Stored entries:
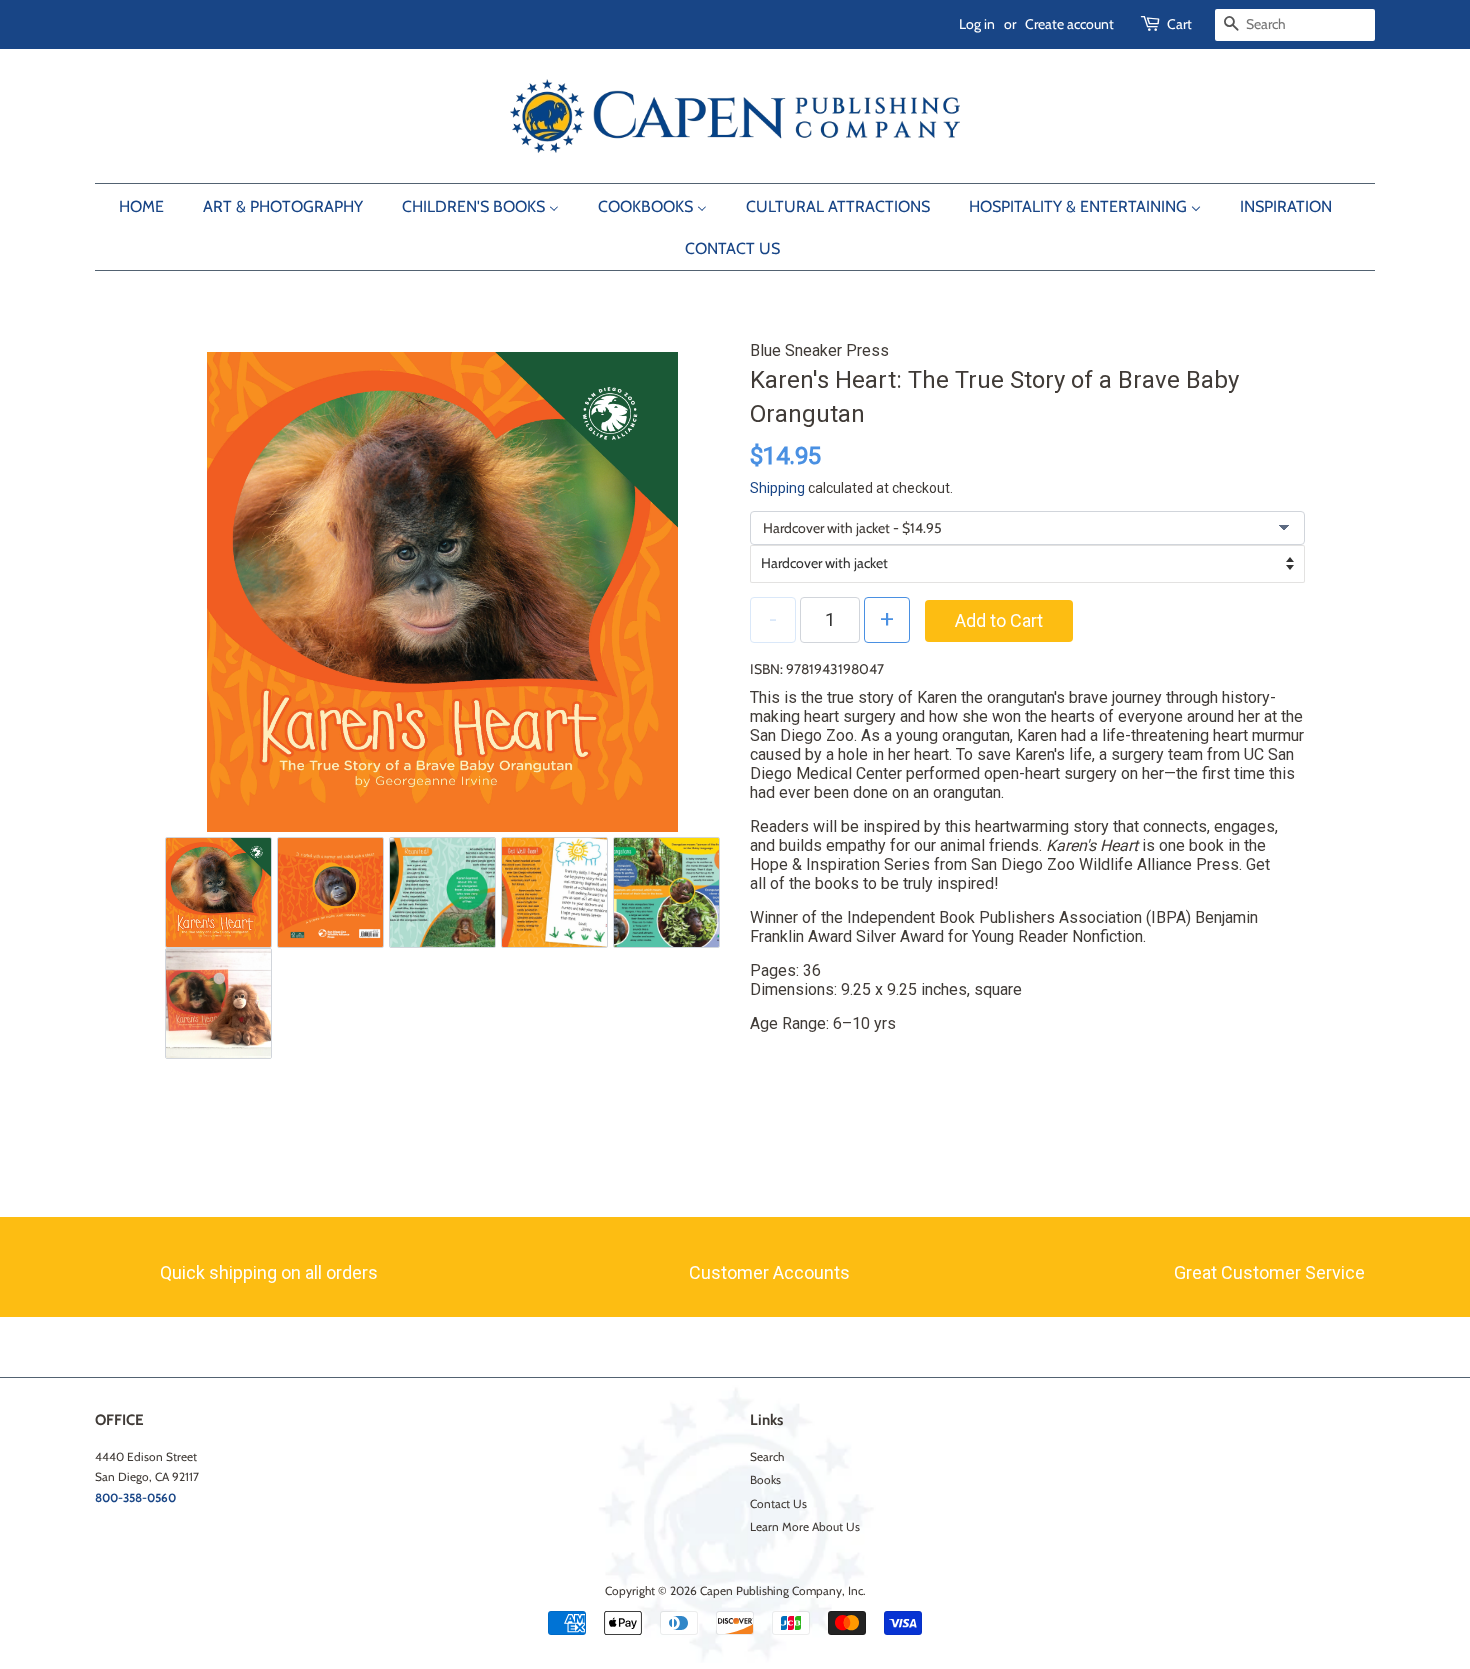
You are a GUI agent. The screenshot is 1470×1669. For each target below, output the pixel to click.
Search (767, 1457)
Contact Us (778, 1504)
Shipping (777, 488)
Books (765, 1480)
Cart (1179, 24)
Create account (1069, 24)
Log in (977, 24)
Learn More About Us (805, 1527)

ACTION ITEM. Set the pictures aside and transcribe the data above exactly.

TASK RESPONSE.
You are a GUI agent. The screenshot is 1470×1669. For each target below, output the pixel to click.
Search (767, 1457)
Contact Us (778, 1504)
Shipping (777, 488)
Books (765, 1480)
Cart (1179, 24)
Create account (1069, 24)
Log in (977, 24)
Learn More About Us (805, 1527)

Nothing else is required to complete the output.